HAMILTON, Canada, February 13, 2003 — Determined to shed its image as a grimy steel town, this mid-sized city of hard hats and rough necks decided in 1995 to carve itself a niche in a purer, more refined line of work — water.
Investment gurus were predicting water would be the boom business of the 21st century. They called water a "commodity" and estimated the potential revenue flow at C$4 trillion.
Hamilton councilors thought the city could get in at the ground level by creating an international private water utility business. It turned its waterworks and sewage treatment operations over to a local waste management company. The city encouraged the company to chase down water utility contracts around the world using Hamilton as a model of privatization.
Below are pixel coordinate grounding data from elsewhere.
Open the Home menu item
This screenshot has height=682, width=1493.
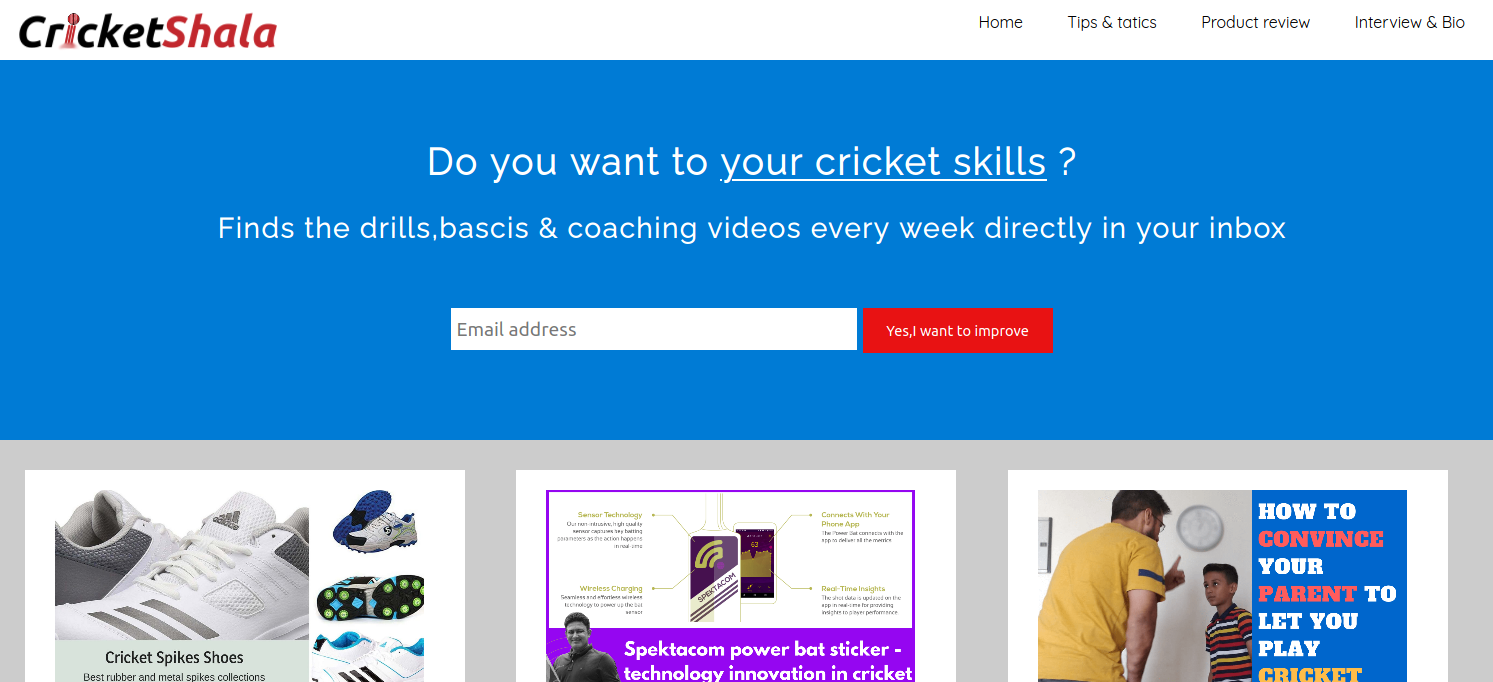(1000, 22)
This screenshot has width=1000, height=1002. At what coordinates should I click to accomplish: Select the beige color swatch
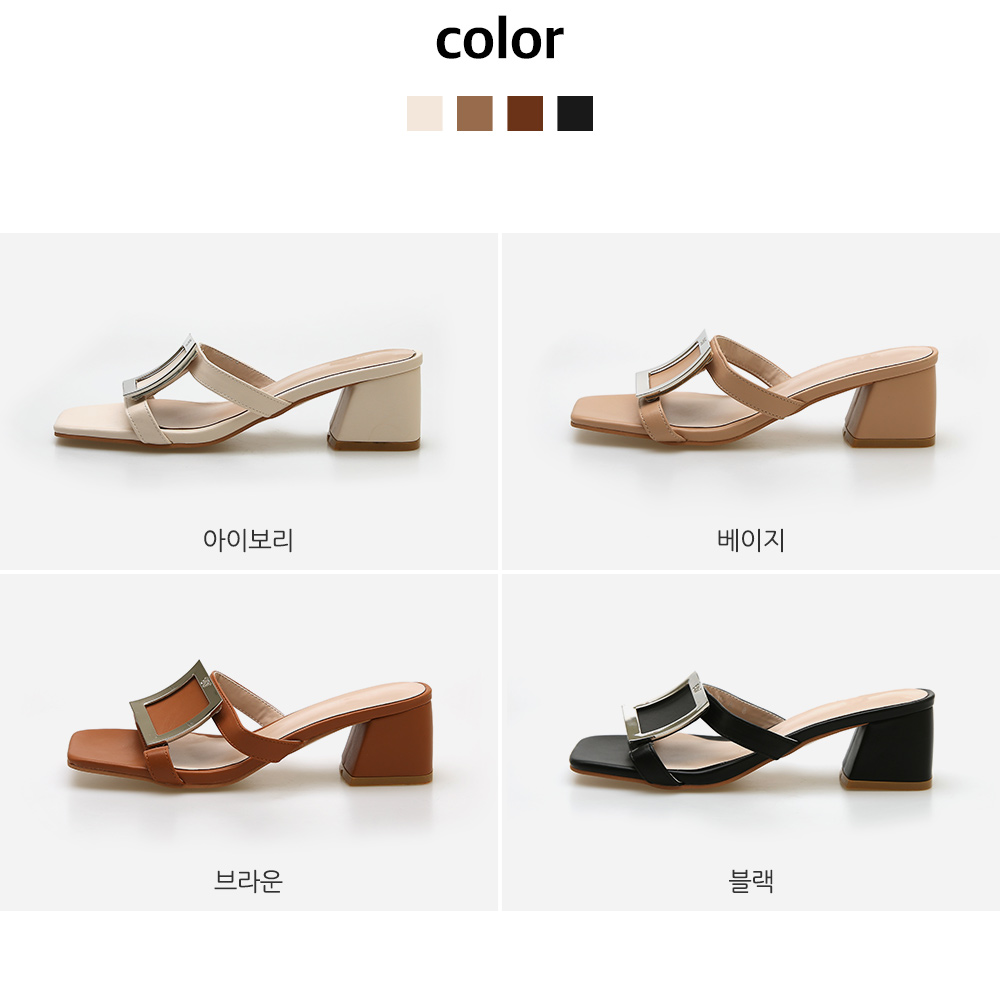click(475, 114)

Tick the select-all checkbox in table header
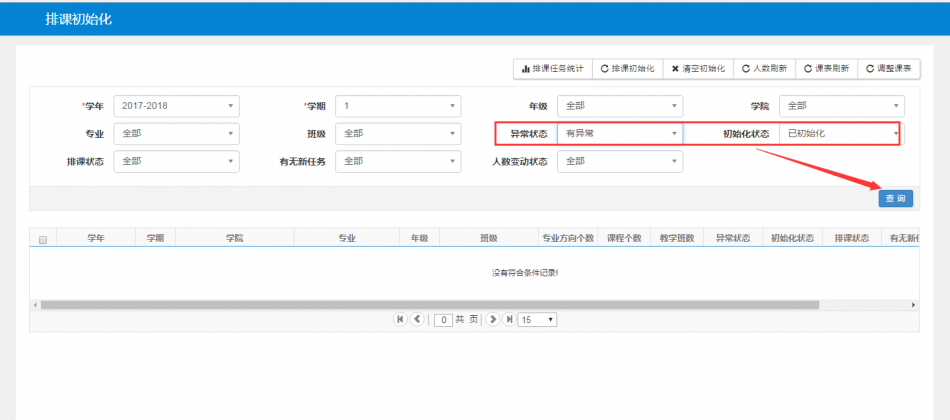click(42, 239)
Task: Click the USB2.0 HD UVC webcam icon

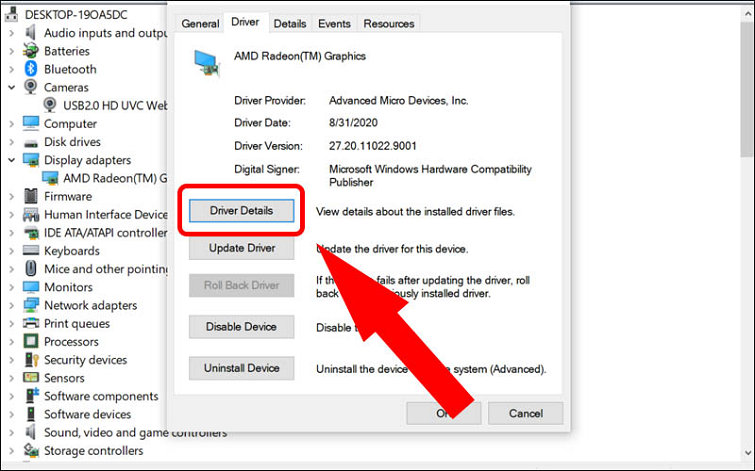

Councilors believed they could sit back and watch the company grow. They dreamed a river of jobs and money would flow into this industrial city located on the shores of one of the world's greatest freshwater lakes, Lake Ontario.
Barely a year later, on a cold January morning in 1996, the dream began to unravel when Bill Baldwin went to check on the home of his vacationing sister. Opening the basement door, he found three feet of stinking raw sewage.
"I said, 'Oh my God, what's this?' You could tell it was sewage because of the brownish color. Then I went out on the street and I saw the neighbors carrying furniture up from their basements to the driveway. They were flooded out too."
Hamilton had experienced sewage spills and backups before. But this was by far the worst on record — 182 million liters (48 million gallons) of untreated human waste, heavy metals and chemicals spilled into Hamilton harbor and then into Lake Ontario. More than 115 houses and businesses were flooded. The city would later place the blame for the spill on the operators of the city sewage system — private operators who had just taken control a year earlier.
"I expected as good or better service," Baldwin said of the privatization. He sighed as he recalled wading through the basement sewage to install a pump. "It didn't happen that way."
Read the whole story at The Center for Public Integrity"
Note: The Center for Public I...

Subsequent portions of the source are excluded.